Bu kültürü günümüze taşıyan dengbêjlerden biri de Siirt’in Pervari ilçesine bağlı Erkent (Erkendi) köyünden Adana’ya göçertilen Hediye Alağaş dengbêjliği ve kadın olmayı Mezopotamya Ajansı’ndan (MA) Selman Güzelyüz ve Hamdullah Yağız Kesen’e anlattı. Yaşadığı toprakları hem devlet baskısı hem de ailesel sorunlardan kaynaklı terk etmek zorunda kalan Alağaş, uzaklaştırıldığı coğrafyaya olan özlemini seslendirdiği kilamlarla bastırmaya çalışıyor. Tıpkı, Kürt tarihinde ismini duyuran kadın dengbêjlerden Meryem Xan, Eyşe Şan, Aslîka Qadir ve Sûsika Simo gibi.
Siirt’ten Adana’ya göç
Memleketi Siirt’ten ayrılmak mecburiyetinde kaldığını belirten Alağaş, göç etmek zorunda bırakıldığı Adana’da ise ayakta kalabilmek için birçok zorlukla mücadele ettiğini söyledi. Adana’ya ilk geldiği yıllarda çadırda kaldıklarını, daha sonra ev alabildiklerini ifade eden Alağaş, “İnsanın kendi topraklarından ayrılması kadar zor bir durum yoktur. Kendi yurdumuzda çiftlik sahibi iken, buralarda başkalarının işçisi olduk. Bu durum da zordur ama beni en çok memleket hasreti zorladı. Memleket hasreti üzerine dengbêj oldum. Köyümden çıkıp geldiğimi Adana’da bestelediğim dengbêjlerim oldu. Ülke hasreti, kardeş hasreti, toprak hasreti beni buna yönlendirdi. Toprağıma olan hasreti kilamlarla seslendirerek, biraz da olsun rahatlıyorum” dedi.
‘Toplumdaki algı yanlış’
Dengbêjliğin asıl yaratıcılarının kadınlar olduğunu söyleyen Alağaş, toplumdaki yanlış algının önüne geçilmesini istedi. “Kadınlar hem toplumsal hem de kişisel duyguları daha fazla anlamlandırıyor” diyen Alağaş, “Kadınlar, tarihten bu yana öldürülen çocukları, kardeşleri, halkı, yurdu üzerine kilamlar söyleyerek, yaşananları anlamlandırabilmişlerdir. Onun için dengbêjlik kadın işidir. Çünkü kadınlar acıyı daha derinden anlamlandırıyor” diye belirtti.

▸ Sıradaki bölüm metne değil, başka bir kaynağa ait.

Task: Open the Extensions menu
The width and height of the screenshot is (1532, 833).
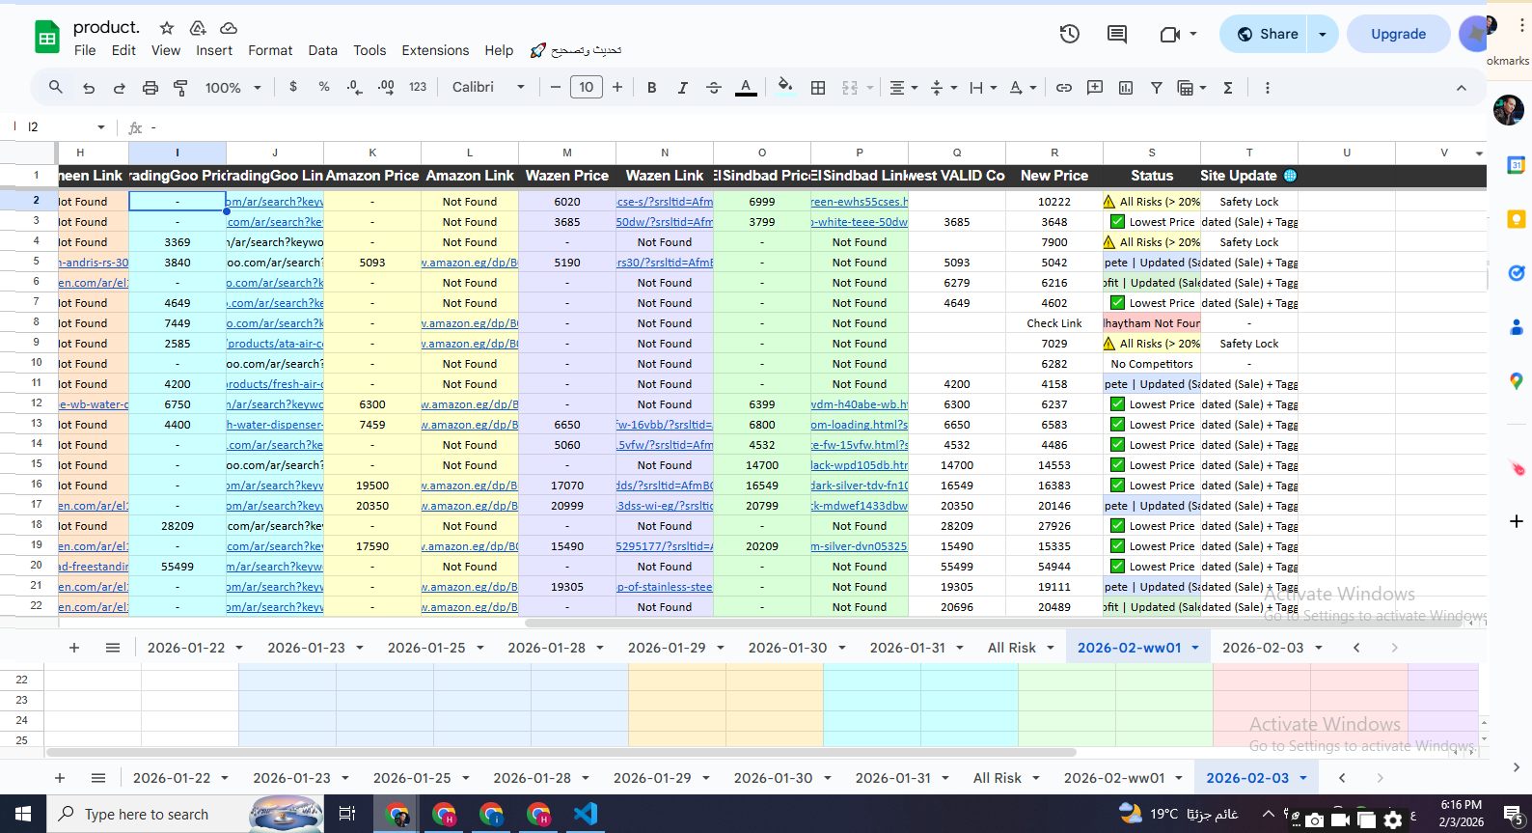Action: click(435, 50)
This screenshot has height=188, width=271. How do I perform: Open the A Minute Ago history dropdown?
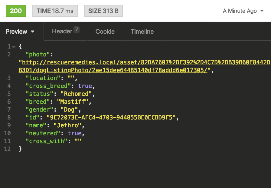[x=243, y=11]
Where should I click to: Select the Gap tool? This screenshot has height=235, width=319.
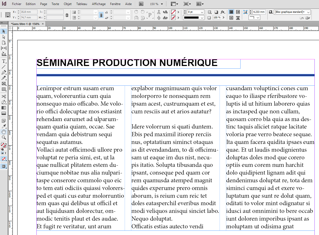tap(4, 48)
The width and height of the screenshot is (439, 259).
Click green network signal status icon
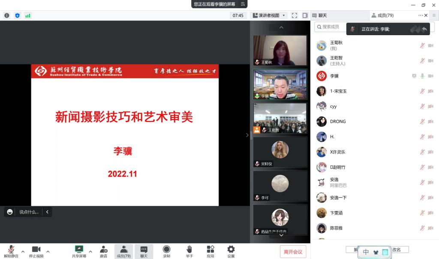(28, 15)
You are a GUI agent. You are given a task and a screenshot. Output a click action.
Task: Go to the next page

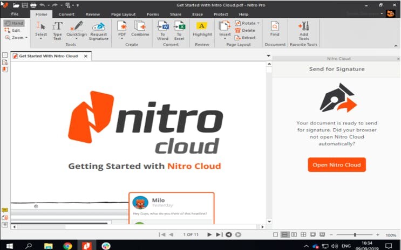pos(210,234)
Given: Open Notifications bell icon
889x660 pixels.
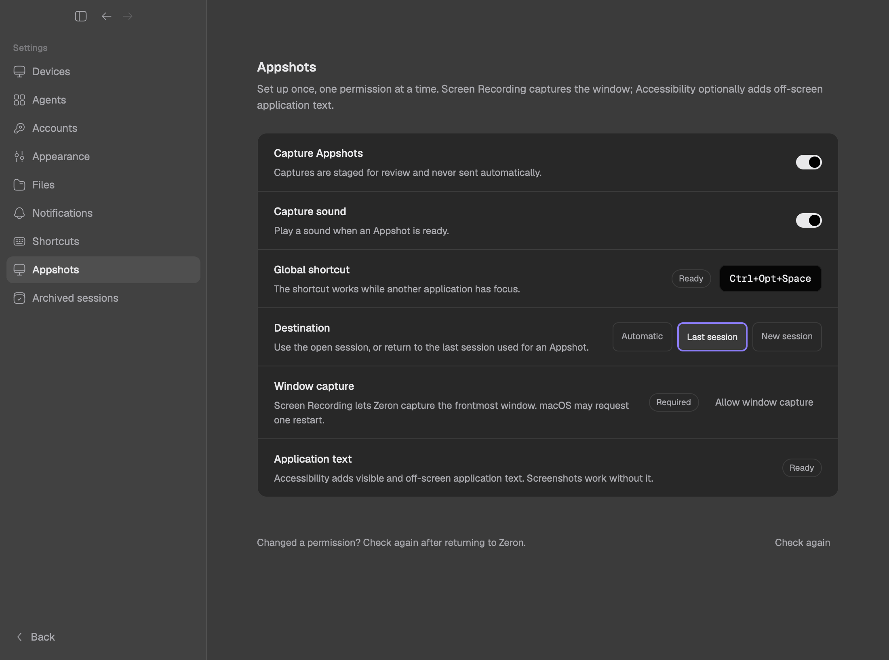Looking at the screenshot, I should (19, 213).
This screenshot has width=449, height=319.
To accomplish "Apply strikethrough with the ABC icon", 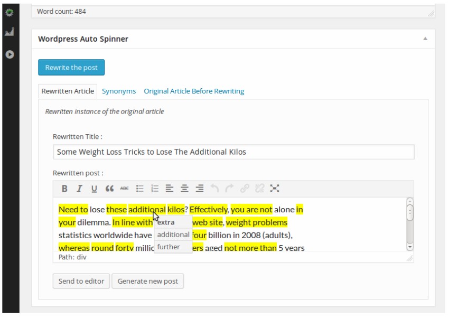I will point(124,189).
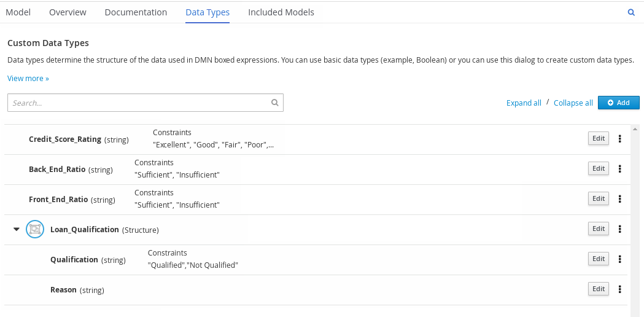Open the View more link
The image size is (644, 317).
click(x=28, y=79)
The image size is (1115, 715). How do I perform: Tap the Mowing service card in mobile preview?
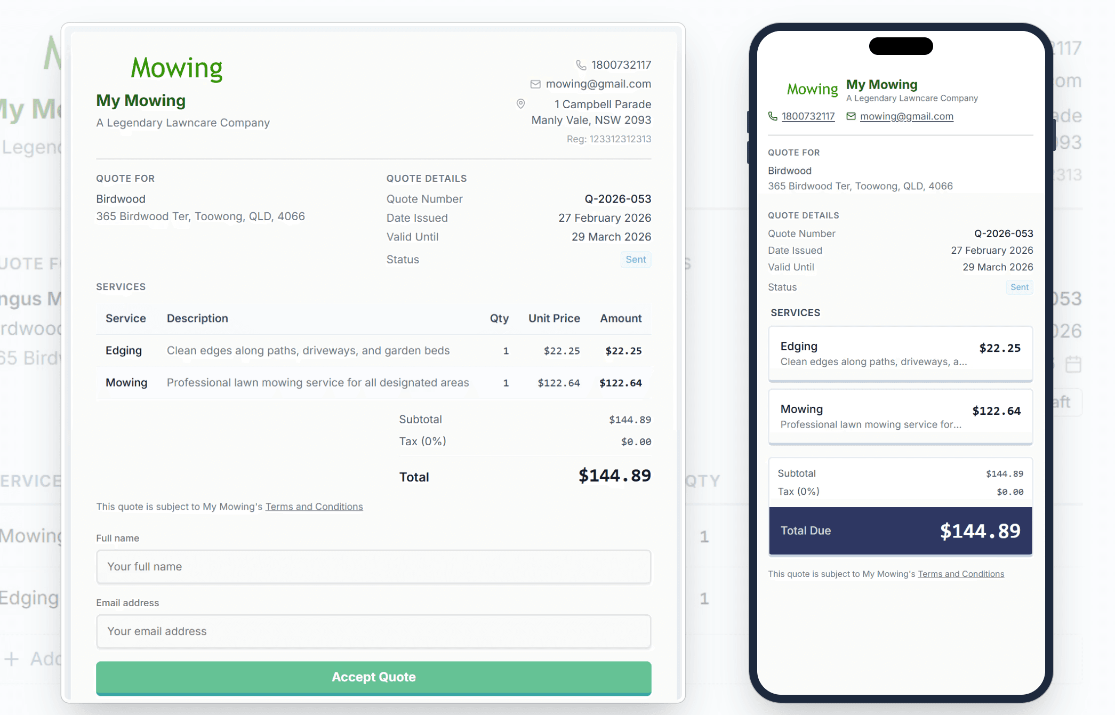[x=900, y=416]
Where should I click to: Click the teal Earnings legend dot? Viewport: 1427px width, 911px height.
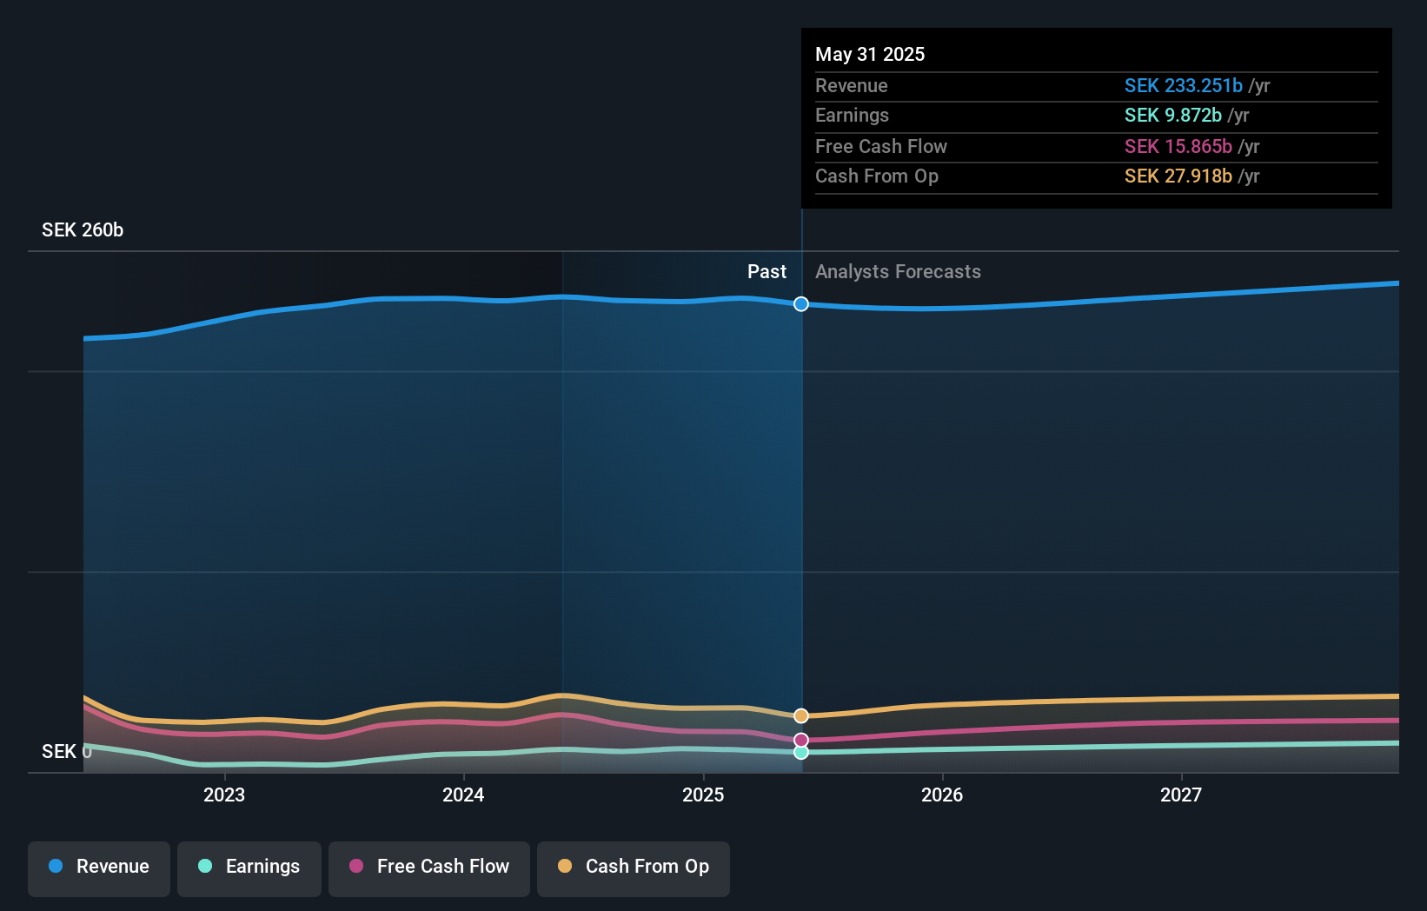click(x=203, y=866)
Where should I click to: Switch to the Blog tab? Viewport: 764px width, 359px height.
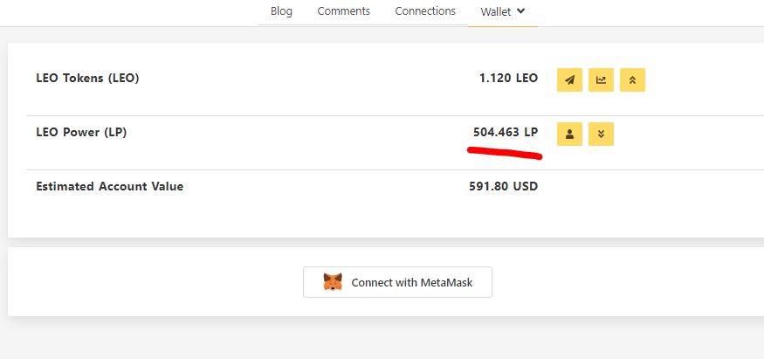click(282, 10)
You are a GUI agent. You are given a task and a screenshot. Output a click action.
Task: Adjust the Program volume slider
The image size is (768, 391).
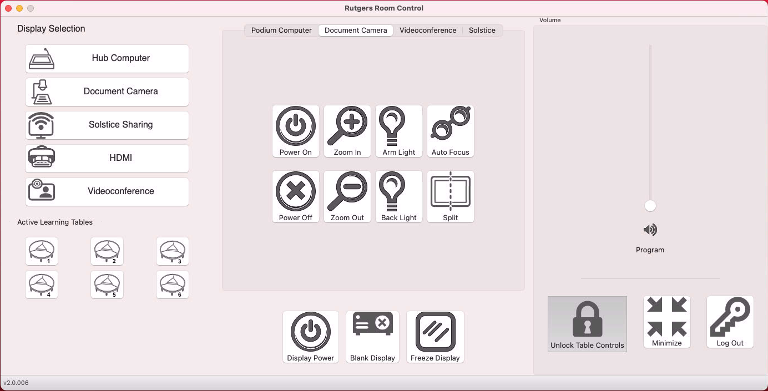click(x=650, y=205)
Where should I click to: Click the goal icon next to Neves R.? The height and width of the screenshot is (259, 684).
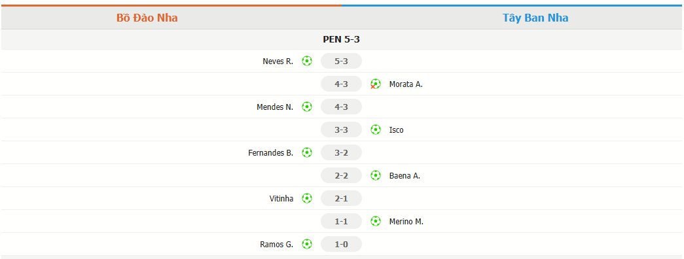(x=307, y=61)
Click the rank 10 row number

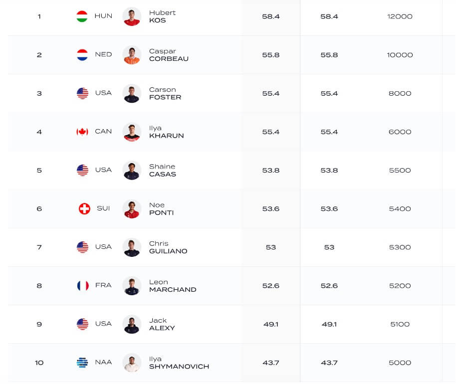pyautogui.click(x=39, y=363)
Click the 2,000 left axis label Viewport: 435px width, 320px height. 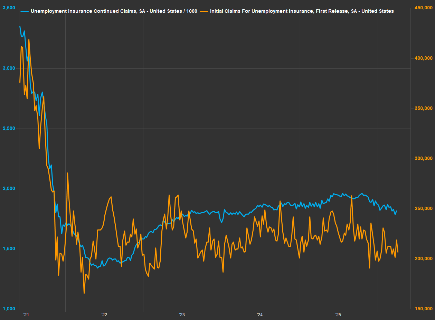tap(9, 189)
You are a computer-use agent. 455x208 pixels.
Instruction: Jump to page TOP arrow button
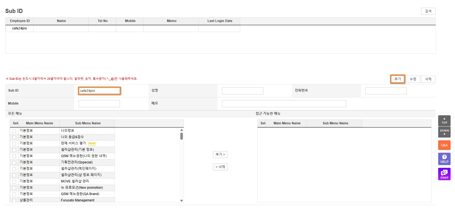click(444, 121)
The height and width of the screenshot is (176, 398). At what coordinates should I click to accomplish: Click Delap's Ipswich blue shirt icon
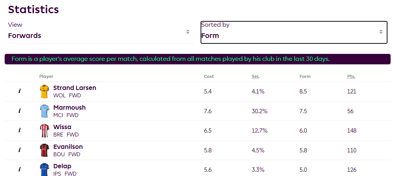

Toplumsal cinsiyet rollerinin en keskin olduğu dönemlerde bile Kürt kadınların kilamlarla kendini var ettiğini belirten Alağaş, özellikle son yıllarda kadın dengbêjlerin artmasının umut verdiğini dile getirdi. Alağaş, “Kadınların cemaat içinde dengbejlik yapması zahmetliydi ama bunlar aşıldı. Bu konuda ailem, beni engellemedi hatta sürekli destek verdi. Tekrar ediyorum ilk kilamları kadınlar söylemiş erkekler onlardan alıp söylemeye devam etmişlerdir” ifadelerini kullandı.
Dengbêjlik hafızadır
Dengbêjliğin hafızayla ilişkisine dair ise Alağaş, şunları söyledi: “Her kilamlarımda memleketimde yaşanan olayları, baskınları, sürgünleri, çocukluğumu, tekrar tekrar hatırlıyorum. Geçmişte yaşanan tüm olaylar gözümün önüne geliyor. Yine kültürümüzü, yaşayış şeklimiz, evlerimizin yapısı, çocukluğumun geçtiği tüm sokakları tekrar hatırlıyorum. Böylelikle doğup büyüdüğüm memleketimi gözlerimin önüne getiriyorum. Bu da unutmama engel oluyor. Ölene kadar da aklımdan gitmeyecek.”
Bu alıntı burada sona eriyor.